En réaction à une alarme d'altitude minimale de sécurité MSAW (Minimum Safe Altitude Warning) se déclenchant quelques secondes plus tard, le contrôleur annonce : « you maintain 2 500 ft, you are too low, you are below the glide » et demande à être rappelé quand l'avion sera établi sur le plan. L'avion est à 2 420 ft en montée. L'instructeur poursuit les ordres à piquer tout en convergeant vers l'axe du localizer et accuse simultanément réception du message. Il cherche probablement à stabiliser l'avion à l'altitude de 2 500 ft. Les ordres à piquer sont maintenus pendant une vingtaine de secondes. La manette de poussée est positionnée dans le cran CLIMB. L'équipage à cet instant attend les ordres du contrôleur pour monter. La vitesse conventionnelle augmente fortement et l'avion se remet en descente jusqu'à une altitude de 2 150 ft. A 320 kt et à une hauteur de 900 ft (6), les manettes de poussée sont positionnées sur le cran IDLE. A cet instant, une seconde alerte MSAW se déclenche. Le contrôleur intervient de nouveau : « …check your altitude immediatly, you are too low ».

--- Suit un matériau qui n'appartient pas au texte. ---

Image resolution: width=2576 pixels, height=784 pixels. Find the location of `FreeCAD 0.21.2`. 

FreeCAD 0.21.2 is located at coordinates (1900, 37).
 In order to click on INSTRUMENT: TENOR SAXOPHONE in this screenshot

Quelques secondes plus tard, l'élève, en place gauche, actionne le mini-manche à cabrer pendant une dizaine de secondes tandis que l'instructeur donne un ordre inverse. L'alarme sonore et visuelle DUAL INPUT se déclenche pendant une minute. Au cours de cette phase de double pilotage manuel, le PNF continue de communiquer avec l'ATC et demande un guidage radar pour l'interruption de l'approche. Les communications, faisant probablement référence à la prise de commande, sont confuses « PF : « [laisse le, laisse le] », PNF : « [prends le toi] », PF : « [J'ai les commandes, 5 000 ft, laisse le, 5 000…. ;] ». Le contrôleur demande à l'équipage de monter vers 5 000 ft (7). Parallèlement aux actions à cabrer de l'instructeur, l'élève donne des ordres à piquer. Pendant cette période l'avion remonte. L'équipage positionne les manettes de poussée dans le cran CLIMB.

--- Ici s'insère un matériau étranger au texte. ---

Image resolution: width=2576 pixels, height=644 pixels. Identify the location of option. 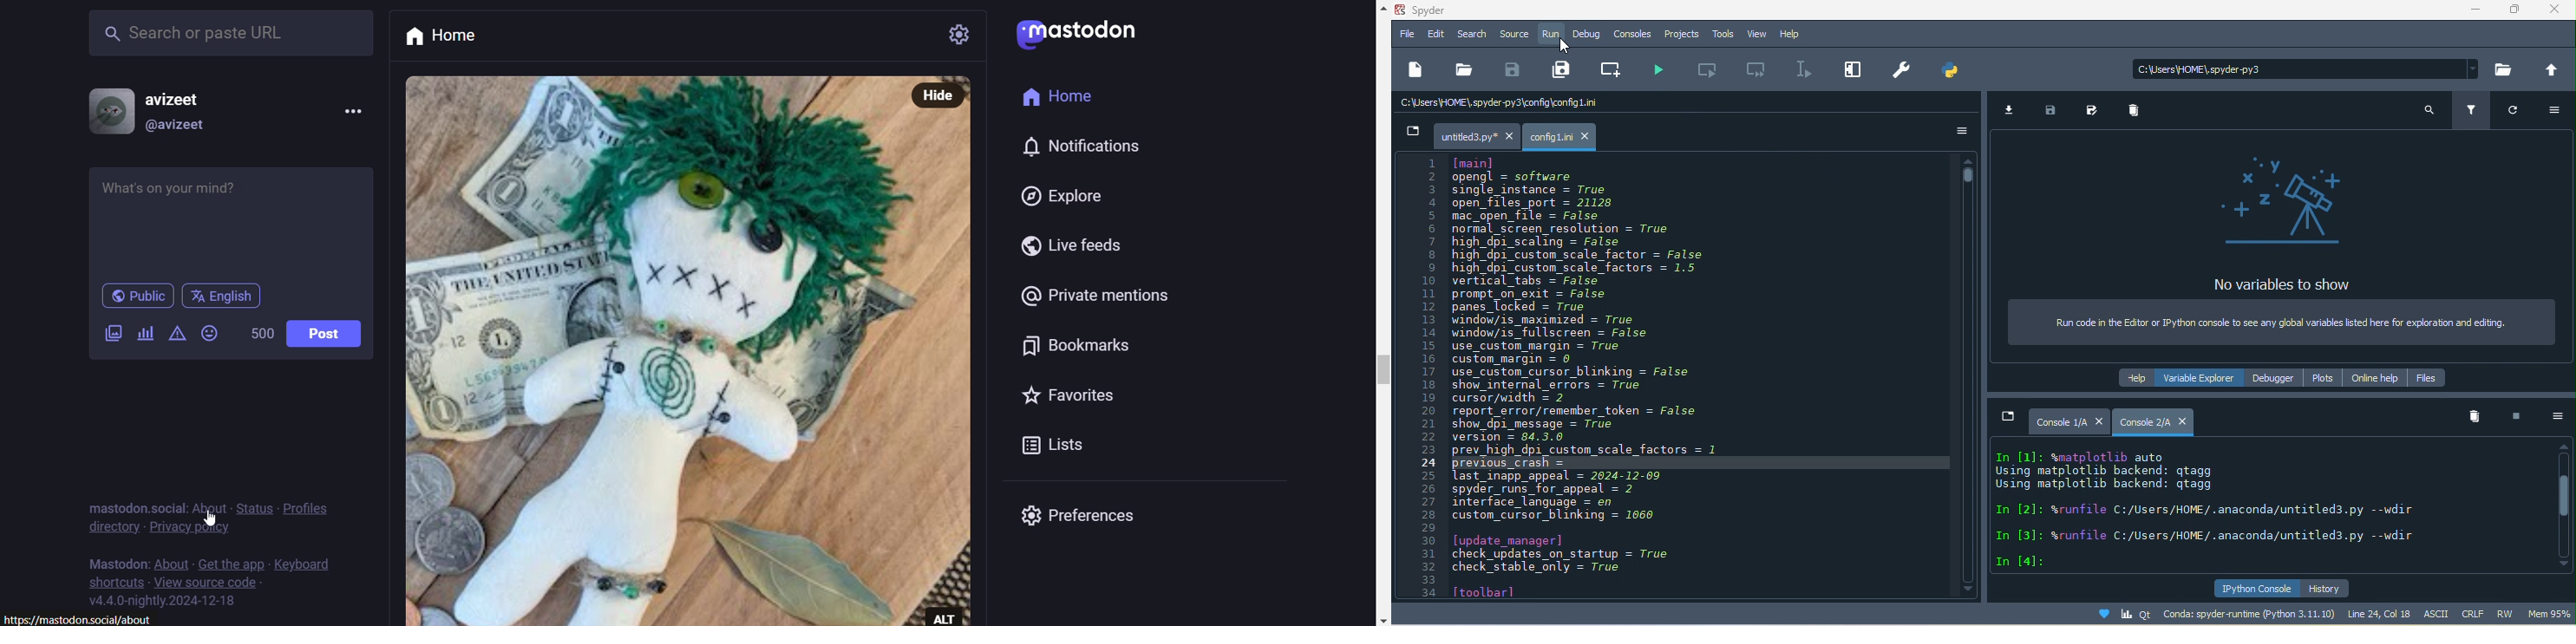
(2556, 109).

L'alarme DUAL INPUT s'arrête. L'instructeur en place droite reprend alors les commandes. Le pilote automatique AP 2 est engagé (8).
Les paramètres de l'avion se stabilisent. Une seconde approche est réalisée et l'équipage atterrit sur la piste 36L.
(1)La fréquence de l'ILS DME active à cet instant est celle d'Ajaccio (AC 110,30 MHz), insérée par l'équipage lors du décollage. Le DME reçu à cet instant est celui de Marseille (ML), de même fréquence, distant d'une centaine de milles marins.
(2)[..] Traduit de la langue grecque, langue maternelle des deux membres d'équipage.
(3)Altitude inférieure à l'altitude du seuil de piste.
(4)Le mode commun de guidage GA ne peut s'engager que si la manette de commande des volets est au moins positionnée dans le cran 1.